Skip every picture and copy only the lines from the one containing "The width and height of the screenshot is (401, 232)." to the final line of the records below.

####

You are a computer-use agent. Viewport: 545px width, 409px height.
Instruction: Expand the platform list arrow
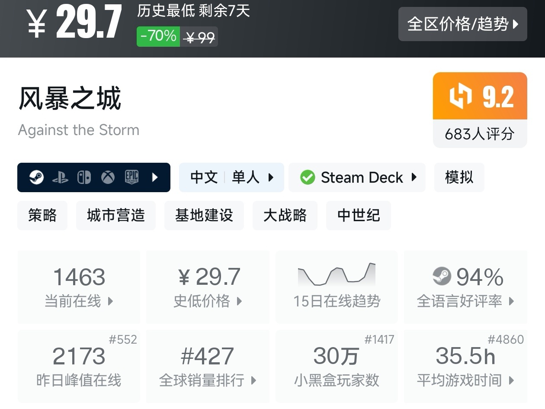(155, 177)
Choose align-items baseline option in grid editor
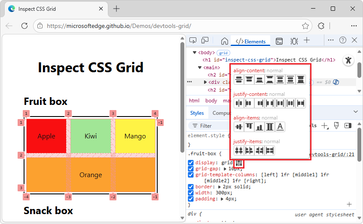The height and width of the screenshot is (224, 363). pos(280,126)
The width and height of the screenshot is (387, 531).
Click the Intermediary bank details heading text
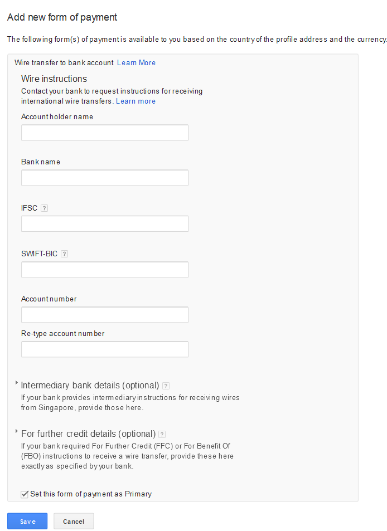pyautogui.click(x=90, y=386)
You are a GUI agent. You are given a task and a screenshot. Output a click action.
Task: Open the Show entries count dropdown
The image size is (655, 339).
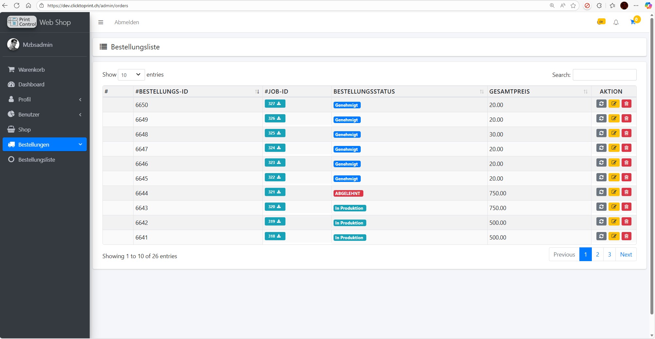131,75
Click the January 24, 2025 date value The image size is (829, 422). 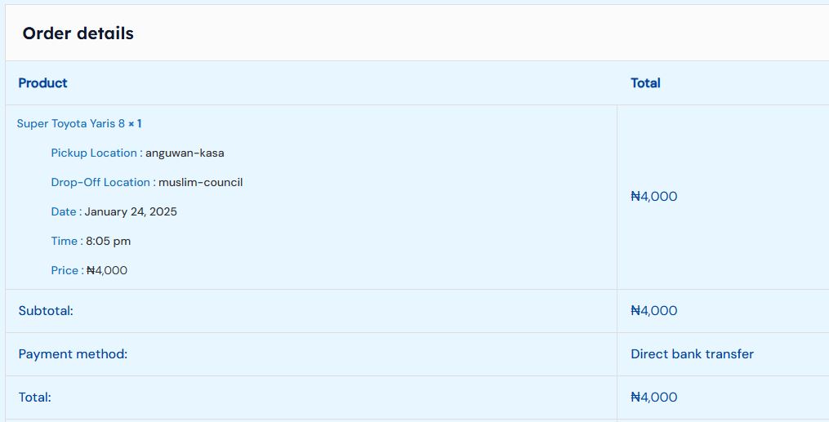[131, 212]
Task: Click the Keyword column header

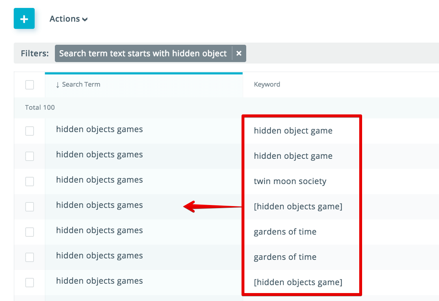Action: point(267,84)
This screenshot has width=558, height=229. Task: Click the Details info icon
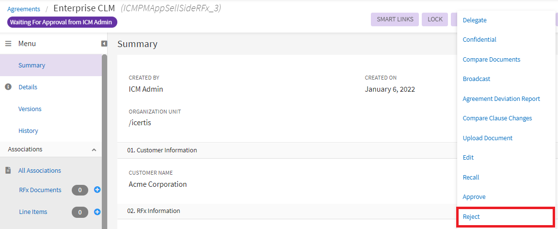coord(8,87)
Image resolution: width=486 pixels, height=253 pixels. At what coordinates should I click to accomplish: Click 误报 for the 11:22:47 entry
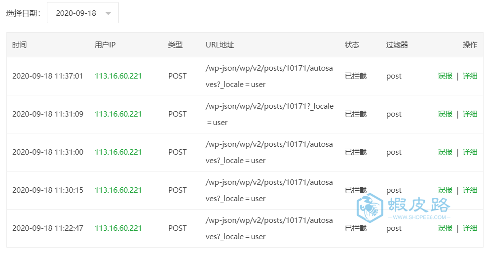tap(445, 228)
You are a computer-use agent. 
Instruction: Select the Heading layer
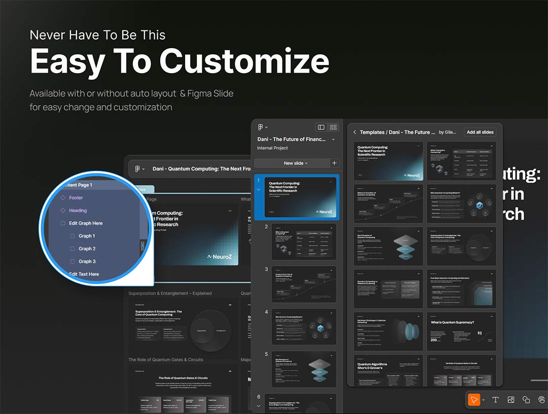[78, 211]
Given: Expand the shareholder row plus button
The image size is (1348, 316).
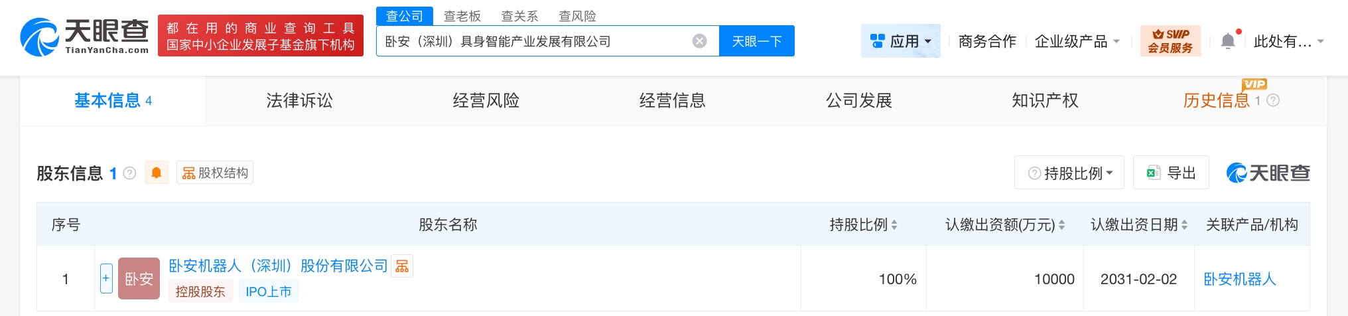Looking at the screenshot, I should [x=106, y=278].
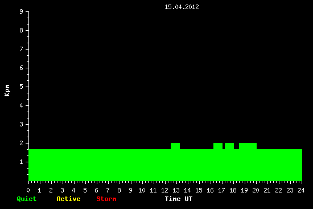Click hour 21 on the time axis
The image size is (313, 209).
267,190
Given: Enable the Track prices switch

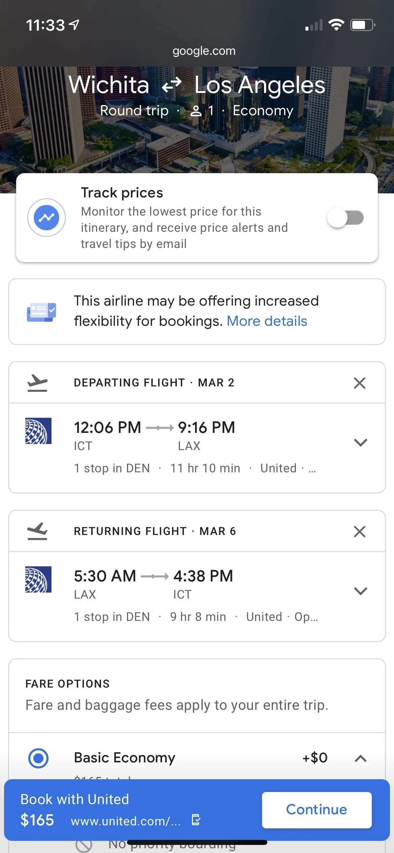Looking at the screenshot, I should pos(346,218).
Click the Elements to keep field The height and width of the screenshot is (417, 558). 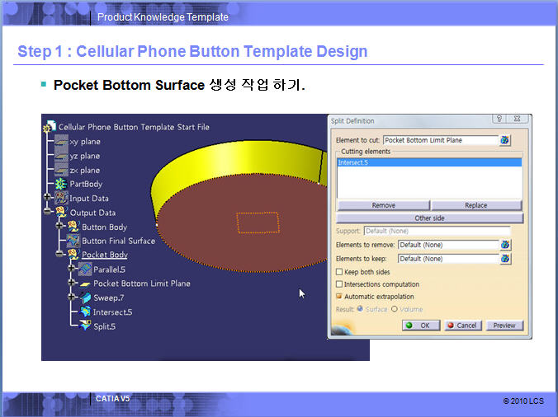pos(447,259)
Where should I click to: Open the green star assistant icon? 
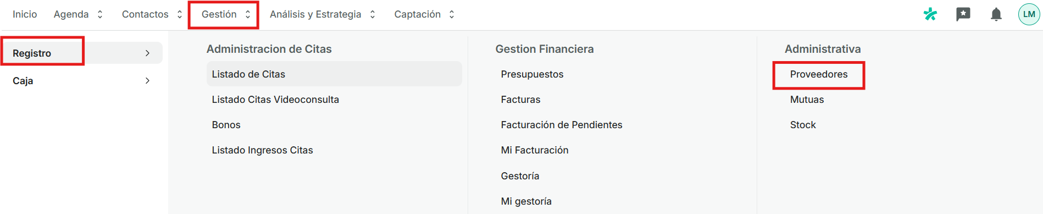[930, 14]
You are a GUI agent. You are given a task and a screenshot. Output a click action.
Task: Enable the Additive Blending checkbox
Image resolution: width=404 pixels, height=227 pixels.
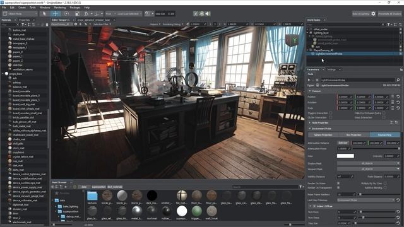[x=385, y=188]
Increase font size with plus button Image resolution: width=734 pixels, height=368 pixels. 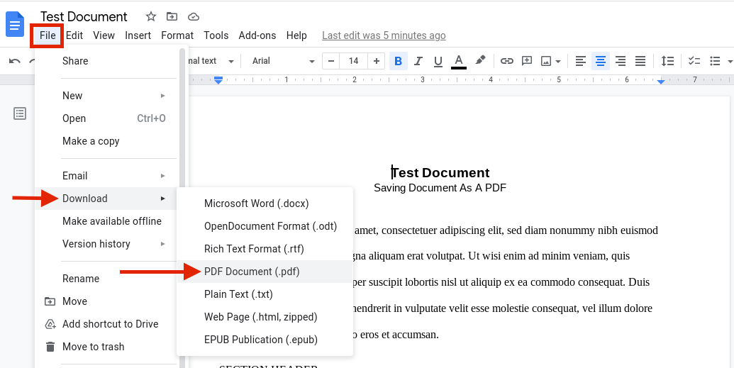tap(376, 61)
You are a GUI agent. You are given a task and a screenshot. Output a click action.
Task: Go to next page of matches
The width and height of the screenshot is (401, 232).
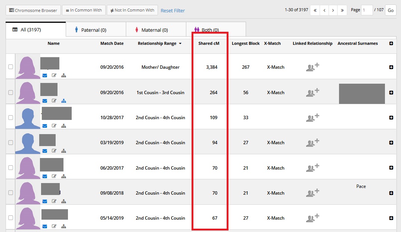[333, 10]
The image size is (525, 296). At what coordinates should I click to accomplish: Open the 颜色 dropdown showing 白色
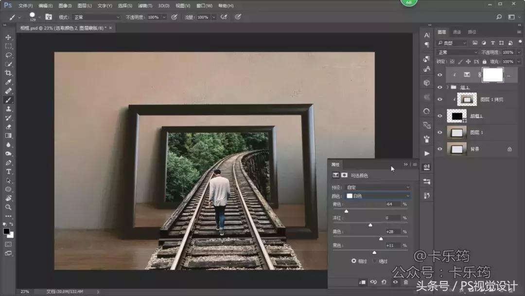[x=378, y=196]
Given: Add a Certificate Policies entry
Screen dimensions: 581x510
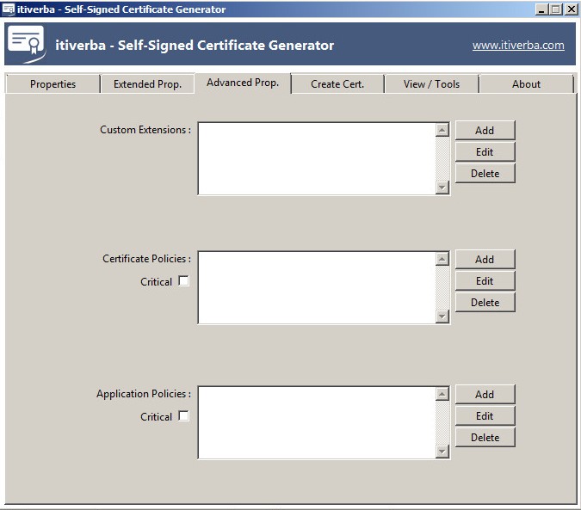Looking at the screenshot, I should (485, 260).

####

» Result of the exercise:
The width and height of the screenshot is (401, 232).
[333, 10]
The image size is (525, 296). At what coordinates should I click to accomplish: Open the 颜色 dropdown showing 白色
[x=378, y=196]
Given: Add a Certificate Policies entry
Screen dimensions: 581x510
Looking at the screenshot, I should (485, 260).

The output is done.